Take Ian R. Macleod’s ‘Grownups’, which is one of the most unsettling science fiction stories I’ve ever read. Its world looks a lot like ours, but it’s different in one crucial way; in order to become a “grown up”, all adolescents must undergo a terrifying and painful maturation process. Once they have grown up, they can get married and have children. Each marriage includes not just a man and a woman, but a third person, known as an “uncle”, and it is the uncle who bears the children. Two of the young people decide that they don’t want to grow-up and attempt to avoid the process altogether. Macleod manipulates our assumptions masterfully in this story and the ending packs one heck of a punch. It’s an allegory about the terrors of growing up, but I think it’s also about childbirth, a painful and dangerous experience that’s considered natural in our society, but which might look horrific and terrifying to an alien with a different reproductive process. And how often do adults respond to their daughters’ fears about childbirth by telling them they’ll understand when they grow up? I’ll never forget it.

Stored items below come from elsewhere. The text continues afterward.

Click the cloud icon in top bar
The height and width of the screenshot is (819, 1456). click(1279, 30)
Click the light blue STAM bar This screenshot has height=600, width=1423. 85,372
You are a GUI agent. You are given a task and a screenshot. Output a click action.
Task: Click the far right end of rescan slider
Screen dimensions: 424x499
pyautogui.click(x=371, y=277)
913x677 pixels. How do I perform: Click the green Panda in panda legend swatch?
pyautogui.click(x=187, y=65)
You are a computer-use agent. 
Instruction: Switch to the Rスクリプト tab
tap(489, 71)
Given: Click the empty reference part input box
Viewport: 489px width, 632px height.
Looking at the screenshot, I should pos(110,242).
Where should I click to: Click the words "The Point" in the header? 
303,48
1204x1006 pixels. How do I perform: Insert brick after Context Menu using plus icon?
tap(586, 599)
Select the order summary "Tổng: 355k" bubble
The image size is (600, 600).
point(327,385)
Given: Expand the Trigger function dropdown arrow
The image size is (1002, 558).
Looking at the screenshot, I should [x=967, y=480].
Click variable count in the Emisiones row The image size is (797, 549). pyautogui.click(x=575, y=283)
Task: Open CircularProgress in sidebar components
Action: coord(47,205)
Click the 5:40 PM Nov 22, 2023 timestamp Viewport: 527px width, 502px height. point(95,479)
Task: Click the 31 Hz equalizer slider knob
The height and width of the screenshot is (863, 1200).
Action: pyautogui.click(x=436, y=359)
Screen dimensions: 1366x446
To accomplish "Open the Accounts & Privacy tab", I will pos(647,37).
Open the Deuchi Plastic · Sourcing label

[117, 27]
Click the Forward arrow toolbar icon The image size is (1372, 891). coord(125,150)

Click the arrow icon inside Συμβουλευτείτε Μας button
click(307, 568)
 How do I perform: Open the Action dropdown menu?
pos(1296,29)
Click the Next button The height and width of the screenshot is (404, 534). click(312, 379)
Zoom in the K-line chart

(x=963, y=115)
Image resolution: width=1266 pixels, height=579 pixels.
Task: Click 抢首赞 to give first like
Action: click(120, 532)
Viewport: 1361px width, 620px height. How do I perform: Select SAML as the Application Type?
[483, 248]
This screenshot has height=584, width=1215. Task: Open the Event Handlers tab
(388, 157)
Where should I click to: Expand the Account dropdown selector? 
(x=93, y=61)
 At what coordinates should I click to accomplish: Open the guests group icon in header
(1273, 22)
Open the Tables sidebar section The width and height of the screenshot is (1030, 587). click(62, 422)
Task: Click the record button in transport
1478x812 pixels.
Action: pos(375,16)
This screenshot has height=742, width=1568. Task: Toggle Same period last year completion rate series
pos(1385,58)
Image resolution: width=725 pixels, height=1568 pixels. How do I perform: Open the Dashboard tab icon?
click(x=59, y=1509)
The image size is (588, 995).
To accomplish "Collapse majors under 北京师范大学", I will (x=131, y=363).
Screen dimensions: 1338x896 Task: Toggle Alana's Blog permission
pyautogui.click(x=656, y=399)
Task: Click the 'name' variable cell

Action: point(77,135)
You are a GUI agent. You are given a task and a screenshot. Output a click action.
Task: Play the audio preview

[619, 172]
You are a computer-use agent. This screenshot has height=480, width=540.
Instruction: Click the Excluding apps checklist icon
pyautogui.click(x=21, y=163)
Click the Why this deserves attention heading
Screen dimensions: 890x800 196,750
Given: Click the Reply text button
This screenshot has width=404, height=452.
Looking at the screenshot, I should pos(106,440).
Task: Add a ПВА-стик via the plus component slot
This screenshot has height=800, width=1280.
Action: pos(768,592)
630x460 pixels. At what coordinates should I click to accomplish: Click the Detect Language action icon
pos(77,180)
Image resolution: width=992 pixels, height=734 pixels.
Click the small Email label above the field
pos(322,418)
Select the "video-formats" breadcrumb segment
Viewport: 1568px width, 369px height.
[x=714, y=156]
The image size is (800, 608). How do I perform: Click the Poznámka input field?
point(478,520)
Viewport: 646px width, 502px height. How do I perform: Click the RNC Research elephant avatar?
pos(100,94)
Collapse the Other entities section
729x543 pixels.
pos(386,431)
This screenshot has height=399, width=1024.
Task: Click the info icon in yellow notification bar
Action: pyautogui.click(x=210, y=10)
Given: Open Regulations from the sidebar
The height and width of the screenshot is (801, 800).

Ever since I finished reading the stories in this collection, I’ve been trying to articulate the effect they’ve had on me. It’s easy enough to appreciate Shirley Jackson as a superb writer who had absolute control of her material, but when it comes to discussing the content of the stories, I find myself struggling because they seem to say so much and I always end up with more questions than answers. If I had to try and sum it up, I suppose I’d say these stories explore the high price attached to the modern western construction the “self” as something that must be constantly defended against the “others” it attempts to exclude and deny.
Jackson is very much a gothic writer and one trope that appears in a lot of the stories, and is often associated with the gothic, is that of “the double”. Her use of doubling produces a sense of what Sigmund Freud would call “the uncanny”, that is, the deeply unsettling feeling that something which should have remained secret and hidden has come to light. Like seeing oneself reflected in a distorted mirror, the uncanny double makes the familiar world appear disturbingly strange. In ‘The Renegade’, we find a middle-class housewife doubled with her “chicken killing” dog. The doubling of woman and dog reflects her position in the family in a very unsettling light, but in so doing makes the horror of that position finally visible. Meanwhile, in the story ‘Charles’, the doubling of a supposedly perfect child with his monstrous other shatters his parents’ illusions. Adult denial about the nature of children is a theme in several of the stories. My favourite use of doubling occurs in the chilling story ‘Of Course’ in which a family is confronted with some alarming new neighbours. But this new family is (of course), an uncanny mirror held up to the supposedly “normal” family, the flipside of the deadly, conventional, suburban lifestyle that the story’s protagonist is herself living. The neighbours are horrifying because they are not really so very different.